[Start of section]
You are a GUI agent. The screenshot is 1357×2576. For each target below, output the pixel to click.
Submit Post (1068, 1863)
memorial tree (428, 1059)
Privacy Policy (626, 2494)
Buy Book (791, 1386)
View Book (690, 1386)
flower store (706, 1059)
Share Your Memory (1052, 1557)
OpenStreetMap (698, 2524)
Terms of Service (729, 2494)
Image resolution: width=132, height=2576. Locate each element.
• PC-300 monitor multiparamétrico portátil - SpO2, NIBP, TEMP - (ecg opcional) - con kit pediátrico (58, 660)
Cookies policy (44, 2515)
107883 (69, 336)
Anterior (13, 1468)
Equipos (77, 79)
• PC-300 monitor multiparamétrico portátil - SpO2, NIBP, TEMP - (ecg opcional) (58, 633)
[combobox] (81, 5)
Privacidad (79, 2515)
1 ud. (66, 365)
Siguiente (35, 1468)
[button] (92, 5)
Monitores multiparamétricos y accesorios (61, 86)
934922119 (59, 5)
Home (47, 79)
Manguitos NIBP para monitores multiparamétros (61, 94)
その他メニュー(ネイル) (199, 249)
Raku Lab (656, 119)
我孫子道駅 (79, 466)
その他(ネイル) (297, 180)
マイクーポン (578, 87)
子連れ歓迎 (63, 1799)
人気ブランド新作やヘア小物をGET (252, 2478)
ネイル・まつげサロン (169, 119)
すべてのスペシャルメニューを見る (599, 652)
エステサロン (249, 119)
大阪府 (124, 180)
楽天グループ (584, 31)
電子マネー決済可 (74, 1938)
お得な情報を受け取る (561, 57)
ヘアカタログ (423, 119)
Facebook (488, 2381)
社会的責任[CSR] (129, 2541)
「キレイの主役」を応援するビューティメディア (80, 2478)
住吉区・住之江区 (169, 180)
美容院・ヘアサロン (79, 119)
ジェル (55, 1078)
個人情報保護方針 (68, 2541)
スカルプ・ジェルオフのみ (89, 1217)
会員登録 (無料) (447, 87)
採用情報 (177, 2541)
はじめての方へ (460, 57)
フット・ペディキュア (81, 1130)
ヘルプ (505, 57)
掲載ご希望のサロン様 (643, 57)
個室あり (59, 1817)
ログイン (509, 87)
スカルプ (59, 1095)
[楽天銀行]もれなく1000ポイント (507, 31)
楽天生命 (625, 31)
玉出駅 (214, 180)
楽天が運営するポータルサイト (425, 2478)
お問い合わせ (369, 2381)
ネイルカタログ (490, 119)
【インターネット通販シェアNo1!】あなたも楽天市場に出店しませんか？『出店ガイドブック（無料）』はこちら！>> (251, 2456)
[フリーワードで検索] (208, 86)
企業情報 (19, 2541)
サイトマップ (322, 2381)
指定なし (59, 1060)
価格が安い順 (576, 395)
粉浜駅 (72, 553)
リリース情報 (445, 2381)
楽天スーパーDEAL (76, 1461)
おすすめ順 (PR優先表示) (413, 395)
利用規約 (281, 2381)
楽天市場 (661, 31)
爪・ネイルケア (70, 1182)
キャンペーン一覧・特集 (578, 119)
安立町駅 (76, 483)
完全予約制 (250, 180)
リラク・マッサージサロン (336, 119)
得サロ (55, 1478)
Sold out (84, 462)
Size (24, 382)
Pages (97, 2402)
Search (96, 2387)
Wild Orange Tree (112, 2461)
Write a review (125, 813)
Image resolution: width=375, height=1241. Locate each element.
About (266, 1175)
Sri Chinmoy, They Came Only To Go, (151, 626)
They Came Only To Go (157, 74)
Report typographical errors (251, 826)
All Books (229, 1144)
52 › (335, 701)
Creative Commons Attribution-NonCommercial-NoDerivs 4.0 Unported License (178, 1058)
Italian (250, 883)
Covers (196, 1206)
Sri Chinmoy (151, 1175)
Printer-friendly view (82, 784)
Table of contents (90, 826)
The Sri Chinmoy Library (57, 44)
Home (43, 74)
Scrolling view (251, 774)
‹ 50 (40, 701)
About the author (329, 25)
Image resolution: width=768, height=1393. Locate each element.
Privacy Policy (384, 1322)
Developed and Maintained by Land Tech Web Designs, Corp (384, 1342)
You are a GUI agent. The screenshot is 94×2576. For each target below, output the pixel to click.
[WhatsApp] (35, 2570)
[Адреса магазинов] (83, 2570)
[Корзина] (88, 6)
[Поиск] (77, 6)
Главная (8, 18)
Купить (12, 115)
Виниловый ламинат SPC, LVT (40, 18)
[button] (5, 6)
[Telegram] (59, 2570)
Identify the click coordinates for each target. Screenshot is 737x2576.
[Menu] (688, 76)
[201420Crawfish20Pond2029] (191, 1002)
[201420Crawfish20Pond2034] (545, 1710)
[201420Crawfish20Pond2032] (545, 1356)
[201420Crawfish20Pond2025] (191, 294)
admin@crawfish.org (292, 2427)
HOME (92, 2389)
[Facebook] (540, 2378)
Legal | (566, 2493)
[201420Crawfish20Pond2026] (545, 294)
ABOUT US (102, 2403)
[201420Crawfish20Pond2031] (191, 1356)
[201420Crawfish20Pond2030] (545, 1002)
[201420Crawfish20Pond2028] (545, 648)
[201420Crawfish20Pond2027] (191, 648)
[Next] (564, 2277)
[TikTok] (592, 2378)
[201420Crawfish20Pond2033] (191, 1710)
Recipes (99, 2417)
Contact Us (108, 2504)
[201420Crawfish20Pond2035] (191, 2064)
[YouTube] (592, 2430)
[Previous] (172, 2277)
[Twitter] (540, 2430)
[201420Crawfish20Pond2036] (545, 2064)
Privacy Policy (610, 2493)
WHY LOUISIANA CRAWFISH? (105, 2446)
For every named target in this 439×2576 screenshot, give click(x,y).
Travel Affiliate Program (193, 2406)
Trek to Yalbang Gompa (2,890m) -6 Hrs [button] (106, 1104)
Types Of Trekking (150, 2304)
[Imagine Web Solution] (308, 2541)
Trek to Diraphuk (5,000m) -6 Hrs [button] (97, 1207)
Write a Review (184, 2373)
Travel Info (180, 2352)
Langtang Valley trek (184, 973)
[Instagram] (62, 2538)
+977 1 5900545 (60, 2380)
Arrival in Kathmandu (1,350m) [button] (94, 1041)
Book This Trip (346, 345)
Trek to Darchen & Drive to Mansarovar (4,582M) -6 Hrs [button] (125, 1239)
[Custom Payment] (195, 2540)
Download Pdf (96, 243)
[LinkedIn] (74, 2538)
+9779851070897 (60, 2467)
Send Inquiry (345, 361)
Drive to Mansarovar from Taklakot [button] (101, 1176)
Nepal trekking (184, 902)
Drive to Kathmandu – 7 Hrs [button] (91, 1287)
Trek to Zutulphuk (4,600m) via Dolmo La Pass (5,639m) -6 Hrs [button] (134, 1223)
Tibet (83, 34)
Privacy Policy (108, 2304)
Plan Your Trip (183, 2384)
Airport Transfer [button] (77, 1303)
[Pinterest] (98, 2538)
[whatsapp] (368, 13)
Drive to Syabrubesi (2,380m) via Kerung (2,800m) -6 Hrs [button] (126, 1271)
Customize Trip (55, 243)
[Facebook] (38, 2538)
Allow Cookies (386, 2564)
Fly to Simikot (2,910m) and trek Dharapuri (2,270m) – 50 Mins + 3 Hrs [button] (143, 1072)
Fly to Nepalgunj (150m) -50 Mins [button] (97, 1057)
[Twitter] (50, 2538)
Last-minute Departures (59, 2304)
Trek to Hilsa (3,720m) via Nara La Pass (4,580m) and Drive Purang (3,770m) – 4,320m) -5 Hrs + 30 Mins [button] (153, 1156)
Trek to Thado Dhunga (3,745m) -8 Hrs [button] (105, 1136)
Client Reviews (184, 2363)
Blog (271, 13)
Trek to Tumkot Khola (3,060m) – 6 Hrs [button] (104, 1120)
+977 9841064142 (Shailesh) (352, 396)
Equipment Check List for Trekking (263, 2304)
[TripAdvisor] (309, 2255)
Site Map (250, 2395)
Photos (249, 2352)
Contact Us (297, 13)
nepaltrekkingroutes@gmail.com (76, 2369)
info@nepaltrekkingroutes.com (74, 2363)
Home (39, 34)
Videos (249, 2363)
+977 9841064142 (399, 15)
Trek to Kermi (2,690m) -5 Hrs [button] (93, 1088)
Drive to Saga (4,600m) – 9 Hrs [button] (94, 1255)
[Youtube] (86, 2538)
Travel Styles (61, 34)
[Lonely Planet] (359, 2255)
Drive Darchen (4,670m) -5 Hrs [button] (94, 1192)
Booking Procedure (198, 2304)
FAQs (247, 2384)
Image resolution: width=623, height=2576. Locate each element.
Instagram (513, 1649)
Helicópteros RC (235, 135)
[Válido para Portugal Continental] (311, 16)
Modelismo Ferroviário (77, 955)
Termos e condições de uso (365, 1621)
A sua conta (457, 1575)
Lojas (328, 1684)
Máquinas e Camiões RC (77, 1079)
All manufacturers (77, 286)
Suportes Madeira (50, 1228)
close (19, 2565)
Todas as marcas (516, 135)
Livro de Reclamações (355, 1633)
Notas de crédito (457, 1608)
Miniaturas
[End of section]
- _The task_
Print the lines above, unchanged, from the start of the records to the line with "Share Your Memory (1052, 1557)", including that final line.

- _Result_
You are a GUI agent. The screenshot is 1357×2576. For each target below, output the pixel to click.
Submit Post (1068, 1863)
memorial tree (428, 1059)
Privacy Policy (626, 2494)
Buy Book (791, 1386)
View Book (690, 1386)
flower store (706, 1059)
Share Your Memory (1052, 1557)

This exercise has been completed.